Thursday, February 15, 2007

Freakonomics analysis of Swimming sportsmen

The book analysed extensively the level of corruption in Sumo-wrestling, a high profile Japanese sport. So why not a high profile Australian sport. I shall resist naming names, but there are times when I am suspicious given the incentives.

1) Selection trials often get in the way of "tapering" the training regime. ie, faster times would be more likely at big meets, if one could avoid having to swim hard to qualify, rather than sticking to a training regime.

2) This is more of a problem in longer races eg. 550m or 1320 meter races, for instance, and not so much for the 90m and 180m type distances.

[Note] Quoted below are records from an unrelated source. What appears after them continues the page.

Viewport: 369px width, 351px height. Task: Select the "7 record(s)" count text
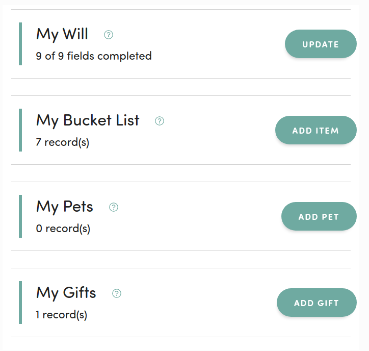(x=63, y=142)
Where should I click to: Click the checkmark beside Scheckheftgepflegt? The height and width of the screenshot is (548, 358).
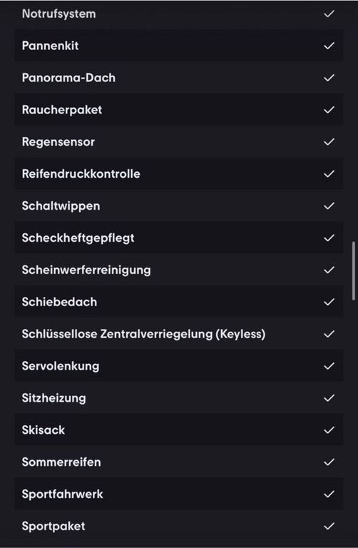[x=329, y=238]
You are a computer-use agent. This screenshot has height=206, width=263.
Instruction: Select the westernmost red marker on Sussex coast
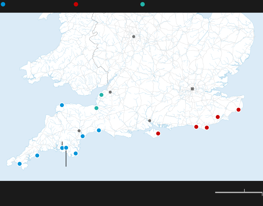(196, 127)
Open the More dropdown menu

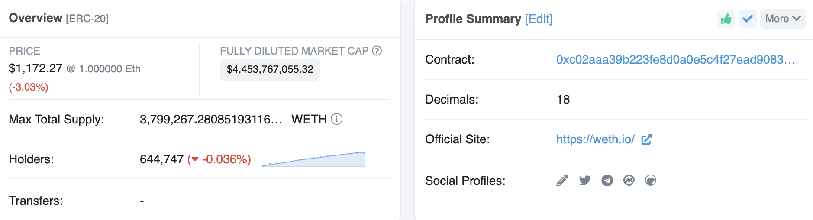[783, 19]
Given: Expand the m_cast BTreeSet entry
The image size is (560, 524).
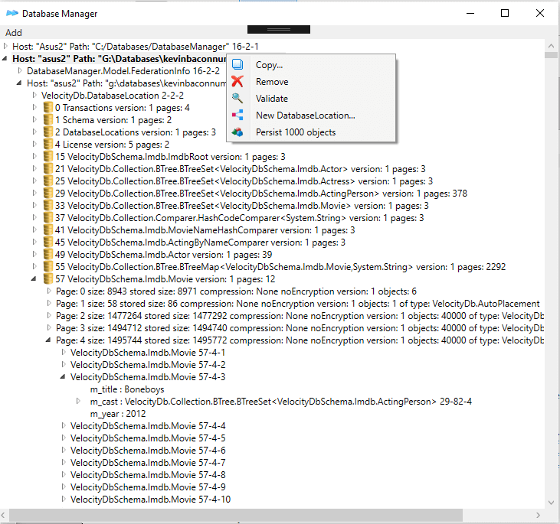Looking at the screenshot, I should [x=79, y=402].
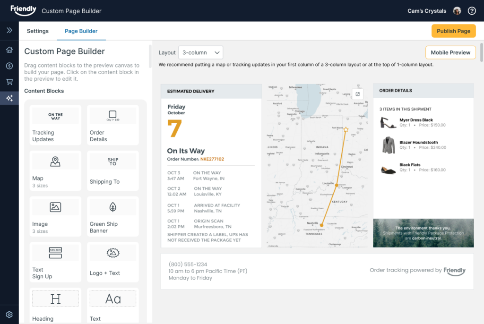484x324 pixels.
Task: Click the Text Sign Up block
Action: (55, 262)
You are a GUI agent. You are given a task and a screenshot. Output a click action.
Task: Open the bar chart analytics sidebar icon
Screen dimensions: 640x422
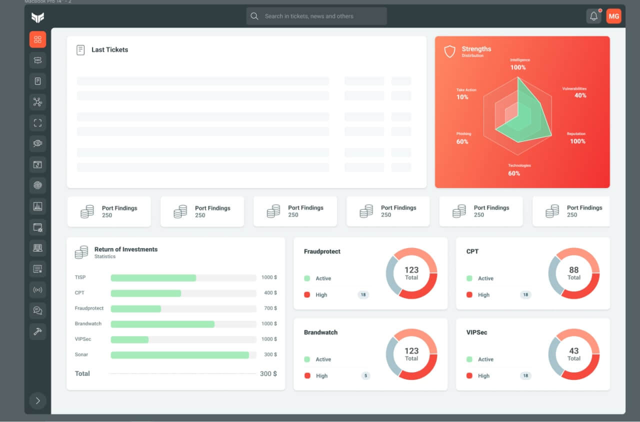coord(38,206)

3) The general public doesn't really know the qualifying rules, while top swimmers would know if there was a way to get into an event without swimming in the qualifying final.

4) A casual, pre-race gentleman's agreement between swimmers is unlikely if they are coached by different coaches.

5) In certain races, it is very easy to predict the places each swimmer will get, in advance, if there is considerable difference between them.

6) It is quite easy to fake a false start.

7) If you are going to false start, better it be in the first heat, rather than the final, so that you didn't waste that energy qualifying for the final for nothing.

8) How does a swimmer get a jaw injury that requires surgery, and how come his mouth can open so wide afterwards.